▶ [Your objective]: Turn the lines of the listing into a Markdown table with the columns Row and Line, leaving out blank lines. Begin at the line containing "Viewport: 1246px width, 862px" and continue through the line containing "[x=946, y=152]".

▶ [Extracted information]:
'''

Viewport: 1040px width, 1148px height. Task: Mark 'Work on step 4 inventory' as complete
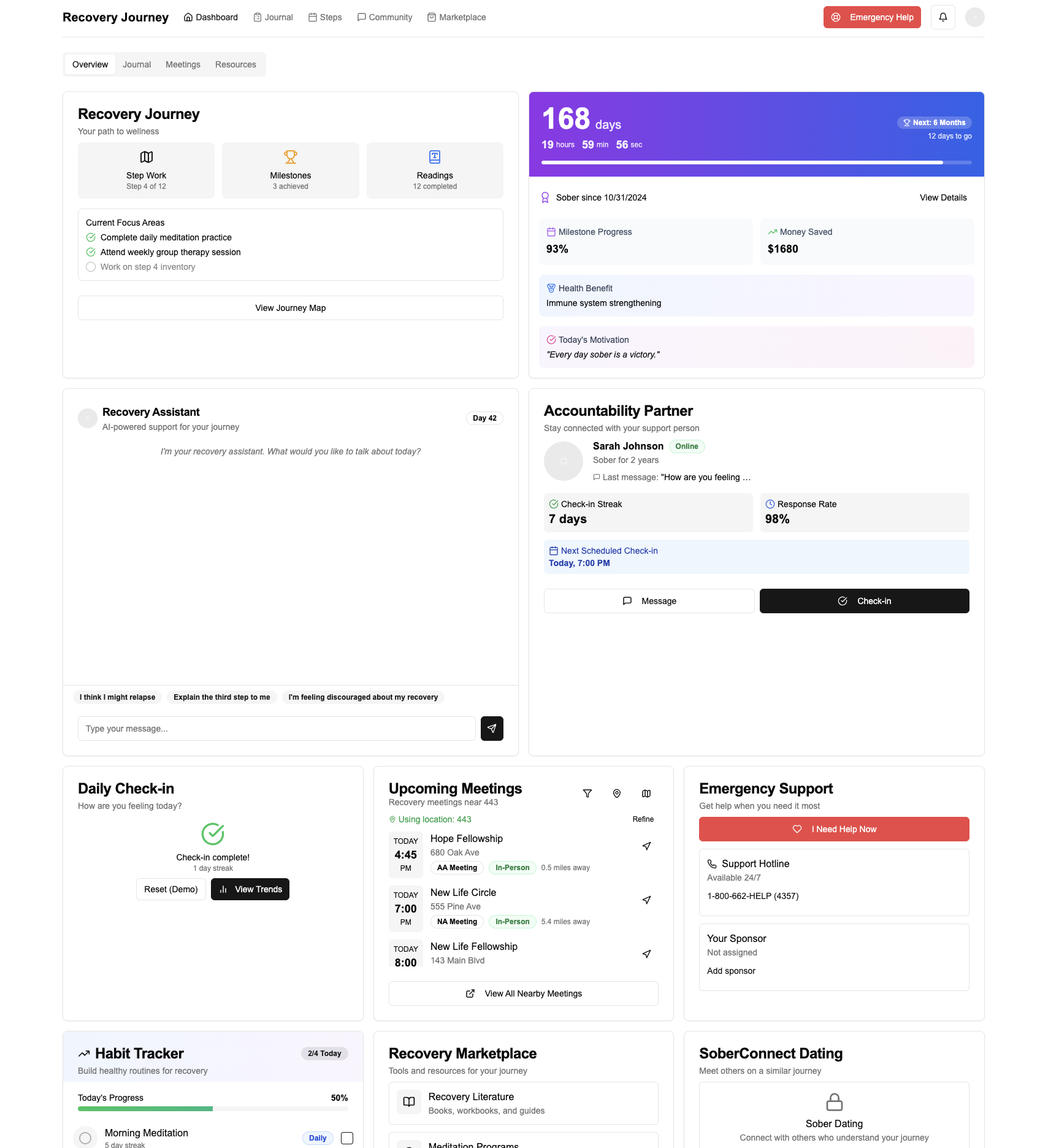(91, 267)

'''
'''

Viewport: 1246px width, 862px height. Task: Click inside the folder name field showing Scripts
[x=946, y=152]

'''
'''

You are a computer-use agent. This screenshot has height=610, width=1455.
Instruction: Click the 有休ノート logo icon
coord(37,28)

'''

▶ [Complete output]:
| Row | Line |
|---|---|
| 1 | Viewport: 1246px width, 862px height. Task: Click inside the folder name field showing Scripts |
| 2 | [x=946, y=152] |